Two hundred years ago today, a giant upon who’s shoulders we often gratefully perch was born.
Florence Nightingale was a true trailblazer. To get ‘acknowledged and revered as the pioneer of modern nursing’ would be an amazing achievement of its own. Yet to do so and as a by-product help drive the nascent profession of graphical charting from a side interest in statistics is also astonishing.
There are a handful of early chartings that usually get shown at the intro of a slideshow on data visualisation, for a ‘little bit of background’.
William Playfair’s first ever area charts from 1786. And his breakthrough pie chart (yes, it is all the fault of a Scotsman) of 1801. John Snow’s mapping of cholera incidence to pinpoint the offending water pump (a version still standing, outside a pub now bearing his name) in London’s Soho in 1854. Frenchman Charles Joseph Minard’s epic infographic of the Napoleonic army’s catastrophic losses during the brutal Winter of 1812-3 marching to Moscow and back, drawn up in 1869.
And Florence Nightingale’s chart innovation. Diagram of the Causes of Mortality in the Army in the East, pictured up top, from late 1858. For which she is today ‘known as the world’s first nursing informatician’. Nowadays termed a ‘polar area’, ‘rose’ and ‘coxcomb’ chart.
Her’s assesses the cause of casualties from earlier in that decade’s Crimean War. After inflicting humiliating defeat upon the Russians, she considered British Army fatalities needlessly high.
Interestingly, this was not her first attempt at graphing those ’causes of mortality’. Her initial 58-page report used what she termed a “bat’s wing” visual;
In part as thought a touch misleading, improved upon with what she apparently called “the Wedges”. And we can be thankful she did.
It prompted action of more resource committed to nursing care. As well as a strict Public Health Act being passed. Which for the first time in civilisation, eventually stretched average life expectancy beyond 40 years.
Her diagram shook the powers that be with its stark display.
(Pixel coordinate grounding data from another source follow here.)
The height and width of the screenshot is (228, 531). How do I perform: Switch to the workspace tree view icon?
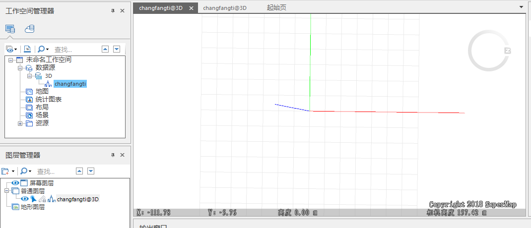[x=10, y=29]
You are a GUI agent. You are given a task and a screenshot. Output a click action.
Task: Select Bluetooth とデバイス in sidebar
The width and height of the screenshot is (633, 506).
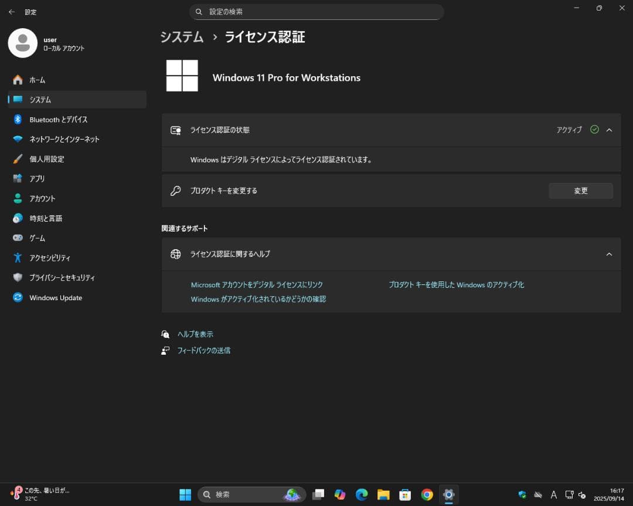pos(58,120)
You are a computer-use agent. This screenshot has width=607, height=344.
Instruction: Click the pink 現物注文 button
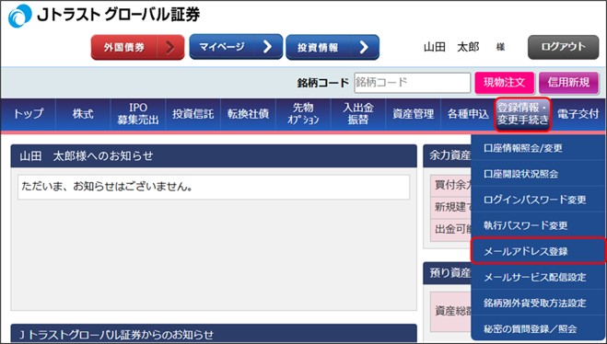[x=505, y=83]
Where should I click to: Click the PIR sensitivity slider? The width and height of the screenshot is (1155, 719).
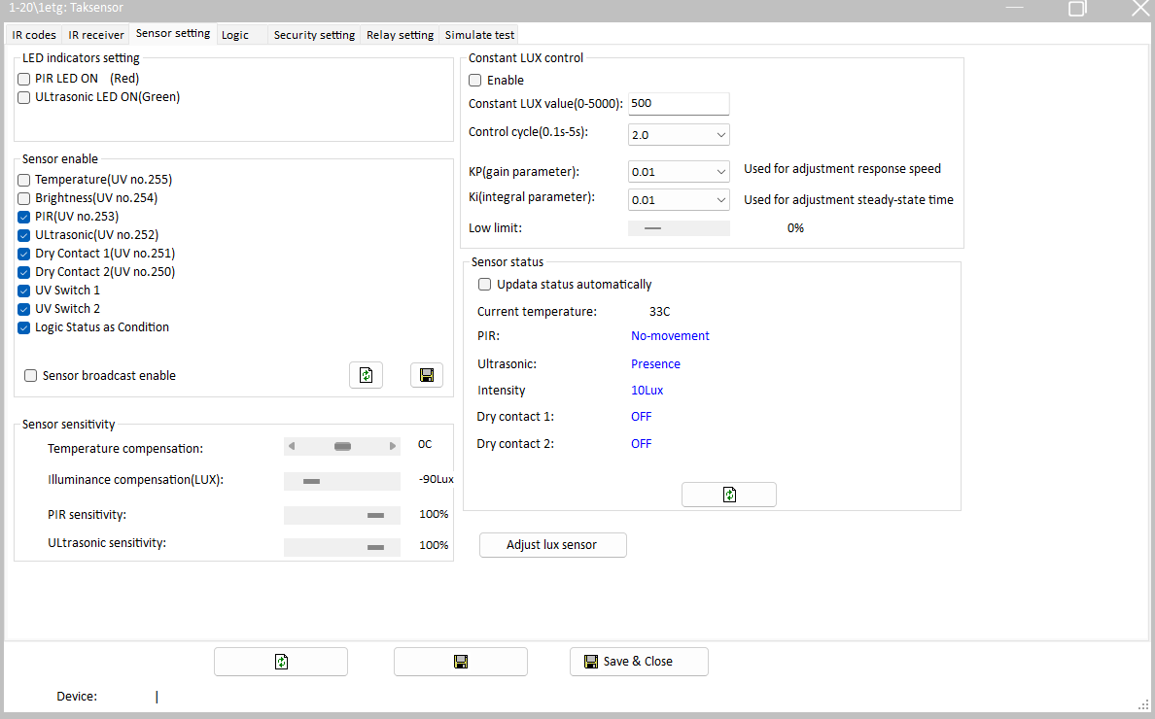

Whilst 4,500 died in battle or directly of wounds, a whopping 17,500 died from disease. Preventable disease at that.
For this analysis, she seemed to work with and from the platform of William Farr. Intriguing as the charting built upon his work from six years earlier:
Although Farr came up with the idea first, he is not widely associated with its marvel.
The reason? He drew incorrect findings from his data.
Seeking, like his contemporary John Snow, to determine the cause of London cholera outbreak, he concluded that it was a general miasma. When it was in fact, the water-borne culprit.
This is a telling tale.
One we presenting solution sellers ought well bear in mind when charting.